If you discover a security vulnerability in NodalArc, do not open a public issue. Instead, report it privately via GitHub Security Advisories.

Include:

• Description of the vulnerability
• Steps to reproduce
• Affected components (Node Agent, Operator, VS-API, etc.)
• Impact assessment if known

You should receive an acknowledgment within 72 hours. We will work with you to understand the issue, determine a fix timeline, and coordinate disclosure.

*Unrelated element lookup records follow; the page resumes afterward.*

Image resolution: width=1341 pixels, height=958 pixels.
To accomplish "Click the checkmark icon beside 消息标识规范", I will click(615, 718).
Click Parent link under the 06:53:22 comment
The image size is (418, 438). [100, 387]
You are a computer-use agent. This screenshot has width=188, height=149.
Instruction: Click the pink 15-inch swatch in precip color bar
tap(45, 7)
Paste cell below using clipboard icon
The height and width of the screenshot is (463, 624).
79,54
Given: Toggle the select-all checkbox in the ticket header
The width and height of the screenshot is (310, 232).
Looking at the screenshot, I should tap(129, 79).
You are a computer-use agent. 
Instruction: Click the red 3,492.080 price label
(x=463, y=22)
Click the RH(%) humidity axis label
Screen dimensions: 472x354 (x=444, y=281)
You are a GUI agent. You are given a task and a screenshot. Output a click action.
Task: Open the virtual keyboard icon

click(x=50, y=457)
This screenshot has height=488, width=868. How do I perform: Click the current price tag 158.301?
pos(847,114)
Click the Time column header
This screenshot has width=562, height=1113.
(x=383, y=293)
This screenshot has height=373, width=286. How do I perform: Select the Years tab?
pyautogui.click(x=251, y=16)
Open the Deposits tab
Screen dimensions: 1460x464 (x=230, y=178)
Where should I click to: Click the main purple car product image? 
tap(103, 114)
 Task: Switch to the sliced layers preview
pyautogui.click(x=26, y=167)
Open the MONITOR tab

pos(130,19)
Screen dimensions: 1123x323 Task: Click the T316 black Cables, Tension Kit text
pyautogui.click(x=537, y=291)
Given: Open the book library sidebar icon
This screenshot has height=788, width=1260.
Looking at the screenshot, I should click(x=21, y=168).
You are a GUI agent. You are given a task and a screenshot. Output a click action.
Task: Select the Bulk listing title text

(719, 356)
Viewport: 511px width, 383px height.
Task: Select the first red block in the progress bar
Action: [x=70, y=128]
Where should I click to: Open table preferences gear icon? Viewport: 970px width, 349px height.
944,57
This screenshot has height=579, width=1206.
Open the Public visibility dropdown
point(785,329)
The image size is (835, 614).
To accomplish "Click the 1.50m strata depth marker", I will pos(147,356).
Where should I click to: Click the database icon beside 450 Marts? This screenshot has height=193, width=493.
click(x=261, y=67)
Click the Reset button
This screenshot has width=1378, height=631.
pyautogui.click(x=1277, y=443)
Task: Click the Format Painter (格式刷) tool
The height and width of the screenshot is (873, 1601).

NodalArc is a network emulation platform that runs real routing stacks in containers with kernel-level network manipulation. The following areas are particularly security-relevant:

• Node Agent — runs with hostPID and performs nsenter/setns operations across pod namespaces
• Session pod hardening — iptables rules, read-only root filesystem, service account restrictions
• VS-API — HTTP API with optional API key authentication, WebSocket terminal proxy
• Operator — generates Kubernetes resources (pods, secrets, ConfigMaps) from user-submitted session definitions
• SSH terminal access — per-session key generation, proxy through VS-API

NodalArc is designed for lab and research environments. It is not designed to be exposed to untrusted networks or users. The security model assumes:

• Cluster operators are trusted
• Session definitions come from trusted sources
• The Kubernetes API server is not publicly accessible
• Container images are pulled from a trusted registry

Session pods run with SYS_ADMIN capability (required by FRR) and hostPID access is granted to the Node Agent DaemonSet. These are necessary for the emulation to function but represent a larger attack surface than typical Kubernetes workloads.

Security fixes are applied to the latest release only. There are no long-term support branches.